• The problem:
Only one span of the listing below should come back. It runs from the line with "Open the user profile avatar" through the line with "718x428 pixels.", and each of its lines must be reproduced exactly.

• The records:
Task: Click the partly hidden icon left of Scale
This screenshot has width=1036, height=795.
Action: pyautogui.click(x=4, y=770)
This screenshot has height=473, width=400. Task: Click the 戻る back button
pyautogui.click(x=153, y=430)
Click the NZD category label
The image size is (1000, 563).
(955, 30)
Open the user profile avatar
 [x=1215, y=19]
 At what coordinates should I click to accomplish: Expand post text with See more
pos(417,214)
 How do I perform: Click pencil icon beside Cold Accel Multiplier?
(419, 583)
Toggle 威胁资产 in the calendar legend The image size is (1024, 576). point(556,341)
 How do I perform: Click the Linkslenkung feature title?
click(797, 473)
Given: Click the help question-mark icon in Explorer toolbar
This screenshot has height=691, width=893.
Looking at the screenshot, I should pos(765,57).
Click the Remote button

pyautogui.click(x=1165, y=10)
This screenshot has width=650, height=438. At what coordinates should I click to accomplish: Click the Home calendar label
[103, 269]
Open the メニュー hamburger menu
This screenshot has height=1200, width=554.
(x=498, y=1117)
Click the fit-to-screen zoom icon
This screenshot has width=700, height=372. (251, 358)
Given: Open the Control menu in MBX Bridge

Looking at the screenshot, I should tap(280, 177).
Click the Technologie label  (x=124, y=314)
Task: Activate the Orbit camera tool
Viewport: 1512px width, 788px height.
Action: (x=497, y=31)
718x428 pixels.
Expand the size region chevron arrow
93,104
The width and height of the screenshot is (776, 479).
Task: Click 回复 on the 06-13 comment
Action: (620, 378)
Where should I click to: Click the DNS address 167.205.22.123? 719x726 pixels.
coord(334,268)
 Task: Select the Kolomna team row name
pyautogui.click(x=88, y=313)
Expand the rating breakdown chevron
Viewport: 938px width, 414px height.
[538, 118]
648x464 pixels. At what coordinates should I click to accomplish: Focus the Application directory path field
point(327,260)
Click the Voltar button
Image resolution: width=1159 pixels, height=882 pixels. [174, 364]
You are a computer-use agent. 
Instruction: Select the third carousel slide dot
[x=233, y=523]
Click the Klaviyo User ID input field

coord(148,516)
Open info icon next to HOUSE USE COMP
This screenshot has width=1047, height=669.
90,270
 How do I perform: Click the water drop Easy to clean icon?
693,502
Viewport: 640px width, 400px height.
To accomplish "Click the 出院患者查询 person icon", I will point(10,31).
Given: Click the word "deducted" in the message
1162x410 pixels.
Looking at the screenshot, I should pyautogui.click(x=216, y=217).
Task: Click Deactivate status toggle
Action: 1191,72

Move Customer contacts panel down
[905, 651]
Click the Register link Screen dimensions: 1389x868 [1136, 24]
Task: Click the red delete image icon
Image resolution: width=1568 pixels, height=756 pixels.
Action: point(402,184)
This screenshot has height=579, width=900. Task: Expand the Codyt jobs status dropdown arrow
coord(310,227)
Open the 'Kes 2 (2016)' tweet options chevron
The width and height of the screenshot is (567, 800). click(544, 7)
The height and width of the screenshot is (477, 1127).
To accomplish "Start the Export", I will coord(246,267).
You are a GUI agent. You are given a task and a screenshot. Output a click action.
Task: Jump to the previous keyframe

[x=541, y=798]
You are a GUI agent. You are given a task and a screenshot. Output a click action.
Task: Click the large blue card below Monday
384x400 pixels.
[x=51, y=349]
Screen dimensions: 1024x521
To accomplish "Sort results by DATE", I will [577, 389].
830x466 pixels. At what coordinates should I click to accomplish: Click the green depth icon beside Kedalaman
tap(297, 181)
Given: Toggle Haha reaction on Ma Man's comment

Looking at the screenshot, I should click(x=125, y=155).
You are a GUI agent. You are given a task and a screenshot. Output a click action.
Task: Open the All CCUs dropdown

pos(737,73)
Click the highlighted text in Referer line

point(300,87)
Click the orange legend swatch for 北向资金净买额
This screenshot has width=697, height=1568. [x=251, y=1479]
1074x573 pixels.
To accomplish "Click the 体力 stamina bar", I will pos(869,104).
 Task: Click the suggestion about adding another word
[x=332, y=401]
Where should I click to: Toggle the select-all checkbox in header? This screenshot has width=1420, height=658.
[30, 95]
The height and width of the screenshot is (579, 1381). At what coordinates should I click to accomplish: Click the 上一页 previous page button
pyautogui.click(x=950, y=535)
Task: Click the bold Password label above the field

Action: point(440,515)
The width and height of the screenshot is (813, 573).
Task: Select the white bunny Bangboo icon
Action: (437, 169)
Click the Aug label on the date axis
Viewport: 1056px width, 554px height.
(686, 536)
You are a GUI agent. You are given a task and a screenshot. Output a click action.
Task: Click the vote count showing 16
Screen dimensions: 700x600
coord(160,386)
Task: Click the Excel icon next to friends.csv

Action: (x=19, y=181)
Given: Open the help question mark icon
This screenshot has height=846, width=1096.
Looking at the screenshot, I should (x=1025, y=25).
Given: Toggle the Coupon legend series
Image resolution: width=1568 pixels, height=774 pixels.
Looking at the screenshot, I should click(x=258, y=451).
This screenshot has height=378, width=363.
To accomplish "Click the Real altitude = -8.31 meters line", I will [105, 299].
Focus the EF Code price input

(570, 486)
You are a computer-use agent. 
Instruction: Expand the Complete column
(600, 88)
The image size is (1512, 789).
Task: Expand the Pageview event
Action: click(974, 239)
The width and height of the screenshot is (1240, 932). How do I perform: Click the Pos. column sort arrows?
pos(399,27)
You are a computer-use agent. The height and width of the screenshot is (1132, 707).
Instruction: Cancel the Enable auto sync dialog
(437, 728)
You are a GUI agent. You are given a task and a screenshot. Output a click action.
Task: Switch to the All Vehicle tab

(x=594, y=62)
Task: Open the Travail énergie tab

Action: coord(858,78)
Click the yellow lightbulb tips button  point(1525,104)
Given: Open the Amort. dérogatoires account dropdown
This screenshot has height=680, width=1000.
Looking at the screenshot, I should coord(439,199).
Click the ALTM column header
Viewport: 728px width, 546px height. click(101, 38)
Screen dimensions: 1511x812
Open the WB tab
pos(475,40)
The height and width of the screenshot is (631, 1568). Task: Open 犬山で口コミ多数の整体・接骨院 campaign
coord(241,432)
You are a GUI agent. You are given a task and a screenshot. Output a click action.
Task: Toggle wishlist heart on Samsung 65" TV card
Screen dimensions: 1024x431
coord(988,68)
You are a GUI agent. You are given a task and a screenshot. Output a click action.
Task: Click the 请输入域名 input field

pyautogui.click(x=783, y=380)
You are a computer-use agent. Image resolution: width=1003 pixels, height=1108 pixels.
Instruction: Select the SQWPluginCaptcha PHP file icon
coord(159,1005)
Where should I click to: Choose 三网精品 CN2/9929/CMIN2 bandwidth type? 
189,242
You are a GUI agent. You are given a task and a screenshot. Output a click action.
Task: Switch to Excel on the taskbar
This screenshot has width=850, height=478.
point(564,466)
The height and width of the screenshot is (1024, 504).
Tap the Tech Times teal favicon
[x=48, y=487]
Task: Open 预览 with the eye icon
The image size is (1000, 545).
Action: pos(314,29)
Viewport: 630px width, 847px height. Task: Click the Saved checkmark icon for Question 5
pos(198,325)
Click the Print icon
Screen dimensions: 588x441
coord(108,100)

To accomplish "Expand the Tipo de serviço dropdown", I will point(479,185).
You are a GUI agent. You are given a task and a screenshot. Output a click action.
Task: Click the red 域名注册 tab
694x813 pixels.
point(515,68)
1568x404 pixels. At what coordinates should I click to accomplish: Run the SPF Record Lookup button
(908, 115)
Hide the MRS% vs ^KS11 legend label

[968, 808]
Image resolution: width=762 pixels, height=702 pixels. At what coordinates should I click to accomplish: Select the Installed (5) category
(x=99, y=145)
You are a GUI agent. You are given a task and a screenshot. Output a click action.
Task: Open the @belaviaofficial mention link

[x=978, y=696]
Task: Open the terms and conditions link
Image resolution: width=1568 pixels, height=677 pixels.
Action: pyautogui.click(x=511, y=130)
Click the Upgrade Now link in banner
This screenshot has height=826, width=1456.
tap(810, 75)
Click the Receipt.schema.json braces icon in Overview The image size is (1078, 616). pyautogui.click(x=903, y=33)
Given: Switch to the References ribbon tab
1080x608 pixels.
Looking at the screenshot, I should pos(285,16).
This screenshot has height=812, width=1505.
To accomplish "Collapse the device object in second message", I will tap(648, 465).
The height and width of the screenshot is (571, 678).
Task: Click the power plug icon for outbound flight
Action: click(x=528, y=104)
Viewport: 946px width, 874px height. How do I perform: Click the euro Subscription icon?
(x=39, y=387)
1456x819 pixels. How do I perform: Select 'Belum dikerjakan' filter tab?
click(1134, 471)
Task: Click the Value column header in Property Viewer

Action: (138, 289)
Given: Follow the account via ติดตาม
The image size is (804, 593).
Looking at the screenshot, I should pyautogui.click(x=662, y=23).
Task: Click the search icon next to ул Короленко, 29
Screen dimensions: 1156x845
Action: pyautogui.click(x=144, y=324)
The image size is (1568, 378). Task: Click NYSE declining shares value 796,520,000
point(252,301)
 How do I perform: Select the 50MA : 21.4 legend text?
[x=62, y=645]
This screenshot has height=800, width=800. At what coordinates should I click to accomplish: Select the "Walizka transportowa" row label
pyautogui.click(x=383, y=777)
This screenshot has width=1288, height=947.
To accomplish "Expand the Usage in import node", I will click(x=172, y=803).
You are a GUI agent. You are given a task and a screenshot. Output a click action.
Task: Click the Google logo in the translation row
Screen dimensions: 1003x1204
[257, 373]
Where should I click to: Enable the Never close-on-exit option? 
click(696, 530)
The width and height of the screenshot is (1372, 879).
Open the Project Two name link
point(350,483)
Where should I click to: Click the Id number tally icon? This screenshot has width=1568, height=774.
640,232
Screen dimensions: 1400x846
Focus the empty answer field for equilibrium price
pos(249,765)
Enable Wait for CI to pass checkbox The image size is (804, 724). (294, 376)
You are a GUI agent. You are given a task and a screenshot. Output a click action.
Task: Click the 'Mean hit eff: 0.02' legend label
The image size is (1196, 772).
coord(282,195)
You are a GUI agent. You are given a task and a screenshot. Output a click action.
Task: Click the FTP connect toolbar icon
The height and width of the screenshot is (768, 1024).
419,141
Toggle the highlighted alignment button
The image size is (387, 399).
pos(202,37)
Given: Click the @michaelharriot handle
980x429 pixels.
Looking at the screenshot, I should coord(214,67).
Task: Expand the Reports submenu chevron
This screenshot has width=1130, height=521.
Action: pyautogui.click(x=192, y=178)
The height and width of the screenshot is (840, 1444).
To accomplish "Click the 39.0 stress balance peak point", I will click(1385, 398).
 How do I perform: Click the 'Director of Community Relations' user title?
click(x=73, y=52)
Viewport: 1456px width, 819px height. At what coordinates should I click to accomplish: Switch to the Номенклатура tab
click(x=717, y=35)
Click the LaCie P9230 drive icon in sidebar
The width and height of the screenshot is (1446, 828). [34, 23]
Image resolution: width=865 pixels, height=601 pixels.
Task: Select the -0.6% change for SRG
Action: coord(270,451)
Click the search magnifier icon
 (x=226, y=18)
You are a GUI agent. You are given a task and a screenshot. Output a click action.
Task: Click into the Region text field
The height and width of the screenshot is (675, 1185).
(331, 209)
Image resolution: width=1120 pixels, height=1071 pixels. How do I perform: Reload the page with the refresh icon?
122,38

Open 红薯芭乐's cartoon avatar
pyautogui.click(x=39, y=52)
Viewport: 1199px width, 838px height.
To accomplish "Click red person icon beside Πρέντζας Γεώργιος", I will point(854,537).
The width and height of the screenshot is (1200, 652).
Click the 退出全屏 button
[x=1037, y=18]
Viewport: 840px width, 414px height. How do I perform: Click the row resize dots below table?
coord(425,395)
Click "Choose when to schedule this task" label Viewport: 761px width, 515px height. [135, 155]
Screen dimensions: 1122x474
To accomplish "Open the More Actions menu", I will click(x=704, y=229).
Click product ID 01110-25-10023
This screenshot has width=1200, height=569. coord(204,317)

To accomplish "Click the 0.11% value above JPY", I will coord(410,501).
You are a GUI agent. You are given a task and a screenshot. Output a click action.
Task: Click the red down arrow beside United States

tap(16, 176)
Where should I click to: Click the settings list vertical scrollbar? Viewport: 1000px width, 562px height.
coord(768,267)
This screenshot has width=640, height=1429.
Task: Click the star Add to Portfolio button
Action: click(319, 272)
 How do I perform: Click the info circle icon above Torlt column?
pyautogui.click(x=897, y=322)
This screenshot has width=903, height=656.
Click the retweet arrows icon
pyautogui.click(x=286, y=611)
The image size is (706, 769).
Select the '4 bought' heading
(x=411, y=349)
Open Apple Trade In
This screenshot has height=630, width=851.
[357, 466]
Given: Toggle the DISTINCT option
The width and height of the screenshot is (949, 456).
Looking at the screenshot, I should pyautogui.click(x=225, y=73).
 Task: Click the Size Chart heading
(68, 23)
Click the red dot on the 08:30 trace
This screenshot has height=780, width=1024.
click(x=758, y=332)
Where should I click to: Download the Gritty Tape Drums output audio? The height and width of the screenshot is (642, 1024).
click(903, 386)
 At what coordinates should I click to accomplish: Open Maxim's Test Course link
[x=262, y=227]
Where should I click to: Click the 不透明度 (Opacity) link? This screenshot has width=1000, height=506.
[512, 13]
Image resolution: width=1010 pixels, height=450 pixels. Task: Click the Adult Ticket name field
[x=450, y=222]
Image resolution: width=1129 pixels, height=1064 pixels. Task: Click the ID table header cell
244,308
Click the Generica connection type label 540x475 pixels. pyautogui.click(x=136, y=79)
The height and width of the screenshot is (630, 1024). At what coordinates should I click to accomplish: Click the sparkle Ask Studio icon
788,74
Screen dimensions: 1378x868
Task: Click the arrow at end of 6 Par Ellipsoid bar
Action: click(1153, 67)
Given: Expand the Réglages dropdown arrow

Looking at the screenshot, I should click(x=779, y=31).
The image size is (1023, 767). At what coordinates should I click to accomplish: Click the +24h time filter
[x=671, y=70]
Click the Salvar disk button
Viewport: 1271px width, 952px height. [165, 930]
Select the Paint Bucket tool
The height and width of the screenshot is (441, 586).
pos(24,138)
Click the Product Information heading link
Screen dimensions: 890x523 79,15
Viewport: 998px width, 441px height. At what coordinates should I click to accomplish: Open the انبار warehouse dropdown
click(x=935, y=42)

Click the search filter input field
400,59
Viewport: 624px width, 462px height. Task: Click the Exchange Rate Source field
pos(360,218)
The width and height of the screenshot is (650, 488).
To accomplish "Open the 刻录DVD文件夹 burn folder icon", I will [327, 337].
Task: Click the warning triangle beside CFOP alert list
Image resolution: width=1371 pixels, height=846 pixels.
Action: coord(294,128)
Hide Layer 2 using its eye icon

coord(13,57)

• Solution for this task:
Open the user profile avatar
 [x=1215, y=19]
 At what coordinates should I click to accomplish: Expand post text with See more
pos(417,214)
 How do I perform: Click pencil icon beside Cold Accel Multiplier?
(419, 583)
Toggle 威胁资产 in the calendar legend The image size is (1024, 576). point(556,341)
 How do I perform: Click the Linkslenkung feature title?
click(797, 473)
Given: Click the help question-mark icon in Explorer toolbar
This screenshot has height=691, width=893.
Looking at the screenshot, I should pos(765,57).
Click the Remote button

pyautogui.click(x=1165, y=10)
This screenshot has width=650, height=438. At what coordinates should I click to accomplish: Click the Home calendar label
[103, 269]
Open the メニュー hamburger menu
This screenshot has height=1200, width=554.
(x=498, y=1117)
Click the fit-to-screen zoom icon
This screenshot has width=700, height=372. (251, 358)
Given: Open the Control menu in MBX Bridge

Looking at the screenshot, I should tap(280, 177).
Click the Technologie label  (x=124, y=314)
Task: Activate the Orbit camera tool
Viewport: 1512px width, 788px height.
Action: (x=497, y=31)
718x428 pixels.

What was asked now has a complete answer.